* **What is being asked**
Each record below must be returned exactly, with no line left out.

* **Data shown**
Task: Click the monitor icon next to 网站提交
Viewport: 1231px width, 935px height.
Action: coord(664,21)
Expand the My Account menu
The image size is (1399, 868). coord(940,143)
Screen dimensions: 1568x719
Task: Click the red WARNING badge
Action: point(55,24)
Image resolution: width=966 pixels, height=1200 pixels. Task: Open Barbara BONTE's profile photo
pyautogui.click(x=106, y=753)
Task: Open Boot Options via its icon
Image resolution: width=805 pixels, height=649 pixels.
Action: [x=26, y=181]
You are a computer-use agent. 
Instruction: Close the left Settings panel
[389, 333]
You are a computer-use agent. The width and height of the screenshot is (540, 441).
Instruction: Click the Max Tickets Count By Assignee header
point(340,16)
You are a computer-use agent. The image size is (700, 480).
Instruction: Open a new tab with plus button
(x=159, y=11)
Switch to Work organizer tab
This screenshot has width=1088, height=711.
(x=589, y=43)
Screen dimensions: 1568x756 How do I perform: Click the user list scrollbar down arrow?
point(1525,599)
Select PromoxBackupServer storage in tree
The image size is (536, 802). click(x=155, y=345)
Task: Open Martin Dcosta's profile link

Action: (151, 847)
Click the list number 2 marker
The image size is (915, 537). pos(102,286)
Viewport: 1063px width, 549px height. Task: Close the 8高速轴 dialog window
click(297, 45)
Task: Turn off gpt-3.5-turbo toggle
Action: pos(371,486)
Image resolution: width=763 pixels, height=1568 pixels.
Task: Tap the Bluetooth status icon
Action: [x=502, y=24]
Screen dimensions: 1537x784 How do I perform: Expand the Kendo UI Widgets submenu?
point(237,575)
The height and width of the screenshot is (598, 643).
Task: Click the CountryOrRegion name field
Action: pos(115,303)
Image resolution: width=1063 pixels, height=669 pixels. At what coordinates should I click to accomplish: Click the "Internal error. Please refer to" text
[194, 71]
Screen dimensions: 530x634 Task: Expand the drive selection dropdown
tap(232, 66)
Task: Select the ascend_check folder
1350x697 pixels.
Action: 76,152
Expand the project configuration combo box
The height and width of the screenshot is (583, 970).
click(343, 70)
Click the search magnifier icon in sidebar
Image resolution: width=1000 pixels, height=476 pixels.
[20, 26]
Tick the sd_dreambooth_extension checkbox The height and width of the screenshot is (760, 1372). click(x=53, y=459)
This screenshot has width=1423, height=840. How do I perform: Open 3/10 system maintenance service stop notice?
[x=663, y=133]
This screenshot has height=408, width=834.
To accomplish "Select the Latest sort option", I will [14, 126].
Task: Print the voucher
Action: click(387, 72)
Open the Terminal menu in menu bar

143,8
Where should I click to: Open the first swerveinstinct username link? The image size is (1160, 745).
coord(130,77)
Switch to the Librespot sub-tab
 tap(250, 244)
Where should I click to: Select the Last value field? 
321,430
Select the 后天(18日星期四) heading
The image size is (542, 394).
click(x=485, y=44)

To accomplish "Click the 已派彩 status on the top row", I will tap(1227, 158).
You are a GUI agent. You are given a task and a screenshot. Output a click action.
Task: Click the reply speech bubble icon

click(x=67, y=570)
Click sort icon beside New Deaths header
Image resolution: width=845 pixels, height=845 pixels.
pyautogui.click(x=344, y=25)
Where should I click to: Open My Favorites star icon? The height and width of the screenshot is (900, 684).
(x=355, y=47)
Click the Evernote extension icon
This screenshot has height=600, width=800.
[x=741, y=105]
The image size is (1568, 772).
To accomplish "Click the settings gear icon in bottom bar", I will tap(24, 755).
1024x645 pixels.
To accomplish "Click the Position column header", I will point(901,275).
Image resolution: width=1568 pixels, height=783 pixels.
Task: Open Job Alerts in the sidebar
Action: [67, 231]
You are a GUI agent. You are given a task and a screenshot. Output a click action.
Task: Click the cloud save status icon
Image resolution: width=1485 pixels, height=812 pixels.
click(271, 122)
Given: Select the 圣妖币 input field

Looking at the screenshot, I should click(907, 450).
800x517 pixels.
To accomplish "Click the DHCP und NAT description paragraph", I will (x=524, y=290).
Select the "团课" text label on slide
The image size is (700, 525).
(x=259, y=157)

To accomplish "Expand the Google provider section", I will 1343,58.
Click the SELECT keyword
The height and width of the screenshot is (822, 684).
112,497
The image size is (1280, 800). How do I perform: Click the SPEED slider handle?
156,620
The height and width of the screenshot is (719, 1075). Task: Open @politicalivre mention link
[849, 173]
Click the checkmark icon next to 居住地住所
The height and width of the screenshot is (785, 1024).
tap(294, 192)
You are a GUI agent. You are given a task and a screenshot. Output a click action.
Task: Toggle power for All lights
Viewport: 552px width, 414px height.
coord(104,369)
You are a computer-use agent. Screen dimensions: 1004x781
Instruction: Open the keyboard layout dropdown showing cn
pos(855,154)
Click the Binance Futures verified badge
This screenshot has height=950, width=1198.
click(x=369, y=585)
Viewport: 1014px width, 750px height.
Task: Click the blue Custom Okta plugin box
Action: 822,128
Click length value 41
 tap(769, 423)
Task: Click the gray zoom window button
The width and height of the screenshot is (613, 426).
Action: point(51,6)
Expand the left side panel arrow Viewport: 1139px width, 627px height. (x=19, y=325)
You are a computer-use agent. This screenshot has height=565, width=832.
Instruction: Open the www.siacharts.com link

* **Written response**
Task: Click the monitor icon next to 网站提交
Viewport: 1231px width, 935px height.
Action: coord(664,21)
Expand the My Account menu
The image size is (1399, 868). coord(940,143)
Screen dimensions: 1568x719
Task: Click the red WARNING badge
Action: point(55,24)
Image resolution: width=966 pixels, height=1200 pixels. Task: Open Barbara BONTE's profile photo
pyautogui.click(x=106, y=753)
Task: Open Boot Options via its icon
Image resolution: width=805 pixels, height=649 pixels.
Action: [x=26, y=181]
You are a computer-use agent. 
Instruction: Close the left Settings panel
[389, 333]
You are a computer-use agent. The width and height of the screenshot is (540, 441).
Instruction: Click the Max Tickets Count By Assignee header
point(340,16)
You are a computer-use agent. The image size is (700, 480).
Instruction: Open a new tab with plus button
(x=159, y=11)
Switch to Work organizer tab
This screenshot has width=1088, height=711.
(x=589, y=43)
Screen dimensions: 1568x756 How do I perform: Click the user list scrollbar down arrow?
point(1525,599)
Select PromoxBackupServer storage in tree
The image size is (536, 802). click(x=155, y=345)
Task: Open Martin Dcosta's profile link

Action: (151, 847)
Click the list number 2 marker
The image size is (915, 537). pos(102,286)
Viewport: 1063px width, 549px height. Task: Close the 8高速轴 dialog window
click(297, 45)
Task: Turn off gpt-3.5-turbo toggle
Action: pos(371,486)
Image resolution: width=763 pixels, height=1568 pixels.
Task: Tap the Bluetooth status icon
Action: [x=502, y=24]
Screen dimensions: 1537x784 How do I perform: Expand the Kendo UI Widgets submenu?
point(237,575)
The height and width of the screenshot is (598, 643).
Task: Click the CountryOrRegion name field
Action: pos(115,303)
Image resolution: width=1063 pixels, height=669 pixels. At what coordinates should I click to accomplish: Click the "Internal error. Please refer to" text
[194, 71]
Screen dimensions: 530x634 Task: Expand the drive selection dropdown
tap(232, 66)
Task: Select the ascend_check folder
1350x697 pixels.
Action: 76,152
Expand the project configuration combo box
The height and width of the screenshot is (583, 970).
click(343, 70)
Click the search magnifier icon in sidebar
Image resolution: width=1000 pixels, height=476 pixels.
[20, 26]
Tick the sd_dreambooth_extension checkbox The height and width of the screenshot is (760, 1372). click(x=53, y=459)
This screenshot has width=1423, height=840. How do I perform: Open 3/10 system maintenance service stop notice?
[x=663, y=133]
This screenshot has height=408, width=834.
To accomplish "Select the Latest sort option", I will [14, 126].
Task: Print the voucher
Action: click(387, 72)
Open the Terminal menu in menu bar

143,8
Where should I click to: Open the first swerveinstinct username link? The image size is (1160, 745).
coord(130,77)
Switch to the Librespot sub-tab
 tap(250, 244)
Where should I click to: Select the Last value field? 
321,430
Select the 后天(18日星期四) heading
The image size is (542, 394).
click(x=485, y=44)

To accomplish "Click the 已派彩 status on the top row", I will tap(1227, 158).
You are a GUI agent. You are given a task and a screenshot. Output a click action.
Task: Click the reply speech bubble icon

click(x=67, y=570)
Click sort icon beside New Deaths header
Image resolution: width=845 pixels, height=845 pixels.
pyautogui.click(x=344, y=25)
Where should I click to: Open My Favorites star icon? The height and width of the screenshot is (900, 684).
(x=355, y=47)
Click the Evernote extension icon
This screenshot has height=600, width=800.
[x=741, y=105]
The image size is (1568, 772).
To accomplish "Click the settings gear icon in bottom bar", I will tap(24, 755).
1024x645 pixels.
To accomplish "Click the Position column header", I will point(901,275).
Image resolution: width=1568 pixels, height=783 pixels.
Task: Open Job Alerts in the sidebar
Action: [67, 231]
You are a GUI agent. You are given a task and a screenshot. Output a click action.
Task: Click the cloud save status icon
Image resolution: width=1485 pixels, height=812 pixels.
click(271, 122)
Given: Select the 圣妖币 input field

Looking at the screenshot, I should click(907, 450).
800x517 pixels.
To accomplish "Click the DHCP und NAT description paragraph", I will (x=524, y=290).
Select the "团课" text label on slide
The image size is (700, 525).
(x=259, y=157)

To accomplish "Expand the Google provider section", I will 1343,58.
Click the SELECT keyword
The height and width of the screenshot is (822, 684).
112,497
The image size is (1280, 800). How do I perform: Click the SPEED slider handle?
156,620
The height and width of the screenshot is (719, 1075). Task: Open @politicalivre mention link
[849, 173]
Click the checkmark icon next to 居住地住所
The height and width of the screenshot is (785, 1024).
tap(294, 192)
You are a GUI agent. You are given a task and a screenshot. Output a click action.
Task: Toggle power for All lights
Viewport: 552px width, 414px height.
coord(104,369)
You are a computer-use agent. Screen dimensions: 1004x781
Instruction: Open the keyboard layout dropdown showing cn
pos(855,154)
Click the Binance Futures verified badge
This screenshot has height=950, width=1198.
click(x=369, y=585)
Viewport: 1014px width, 750px height.
Task: Click the blue Custom Okta plugin box
Action: 822,128
Click length value 41
 tap(769, 423)
Task: Click the gray zoom window button
The width and height of the screenshot is (613, 426).
Action: point(51,6)
Expand the left side panel arrow Viewport: 1139px width, 627px height. (x=19, y=325)
You are a computer-use agent. This screenshot has height=565, width=832.
Instruction: Open the www.siacharts.com link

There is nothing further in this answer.